Leo reminds us in so many words that “care for the poor has always characterized the presence of the Church in the world” (fn 22), an understatement if anything, and even cautions us not to see the document’s examples as an exhaustive list. He shows that “the Fathers of the Church recognized in the poor a privileged way to reach God, a special way to meet him” (§39), that “charity is not optional but a requirement of true worship” (§42), that “[a]nyone who says they love God and has no compassion for the needy is lying” (§45), and that “the Gospel is proclaimed correctly only when it impels us to touch the flesh of the least among us….doctrinal rigor without mercy is empty talk” (§48).

Moving from this overview of the Church Fathers to a series of specific dimensions of care for the poor, the exhortation covers care for the sick (§§49-52), for visitors to monasteries (§§53-58; Chesterton somewhat romantically referred to the monasteries of medieval England as “the wall of the weak”), and for prisoners (§§59-62). Dilexi Te then relates the histories of the mendicant orders (§§63-67), Catholic education for the poor (§§68-72), and accompaniment of migrants (§§73-75). At several points this series of thematic histories presents a uniformly positive assessment of something secular historians would see as having had more downsides, such as with the relationship between early Franciscan and Dominican excoriations of wealth and medieval European antisemitism. Yet the point of this history is not to present a warts-and-all account of how the Church has handled its duty to the poor. It is instead to stress the centrality of this duty, whether it is being discharged in an ideal way at any given time or by any given Catholic or not.

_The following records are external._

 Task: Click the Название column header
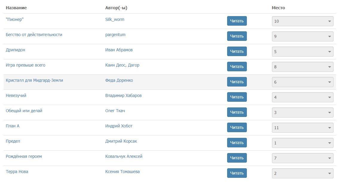[x=16, y=8]
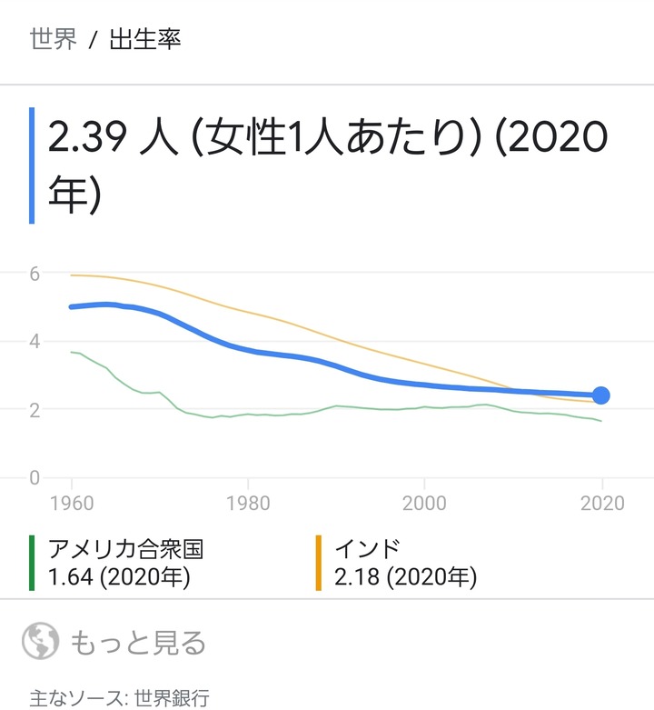Click the green アメリカ合衆国 color bar
This screenshot has width=654, height=710.
pyautogui.click(x=32, y=563)
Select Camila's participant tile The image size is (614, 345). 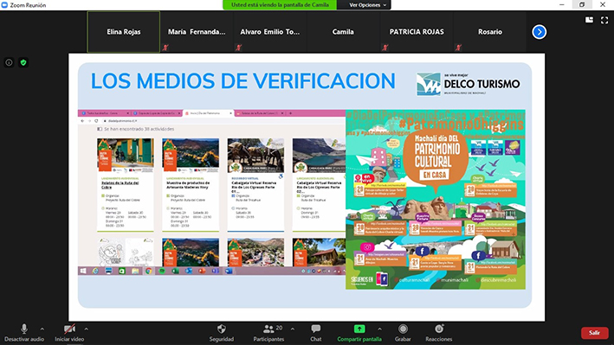[343, 32]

Page after page is spent on this history before Leo even touches on the modern tradition of Catholic social teaching inaugurated by his namesake Leo XIII in the 1891 encyclical Rerum Novarum. I don’t think this is a coincidence or an incidental feature of the document’s structure, especially since some of the figures and events discussed in the thematic overviews postdate Rerum Novarum by many decades. Rather, I think this is intended to exclude the possibility that the preferential option for the poor is some sort of accident of Church history, that this is a theology of a particular era in the Church’s journey through time and space. Yet our own Pope Leo does see something providential about Catholic social teaching as having developed in our time, our era, our living memory. Quoting the Vatican II Council father Giacomo Lercaro, Dilexi Te reminds us that “This is the hour of the poor, of the millions of the poor throughout the world. This is the hour of the mystery of the Church as mother of the poor. This is the hour of the mystery of Christ, present especially in the poor” (§84). This is the hour. The Church has stood for two thousand years, and we will always have the poor with us (a difficult line from Jesus in Matthew’s Gospel, and one that Dilexi Te discusses and analyzes in §§4-5). Yet this is the hour. In our time, in our circumstances, poverty takes on a special character and a special importance. The fact that poor people today have access to resources that would have been beyond even rich people’s wildest dreams a few centuries ago is not the point. “Poverty must always be understood and gauged in the context of the actual opportunities available in each concrete historical period” (§13, quoting Pope Francis in Fratelli Tutti). A time and a civilization can be wealthy; ours is. Yet there are still the poor, excluded or marginal, demanding (morally if not verbally), like Lazarus at the rich man’s gates, to be let further in.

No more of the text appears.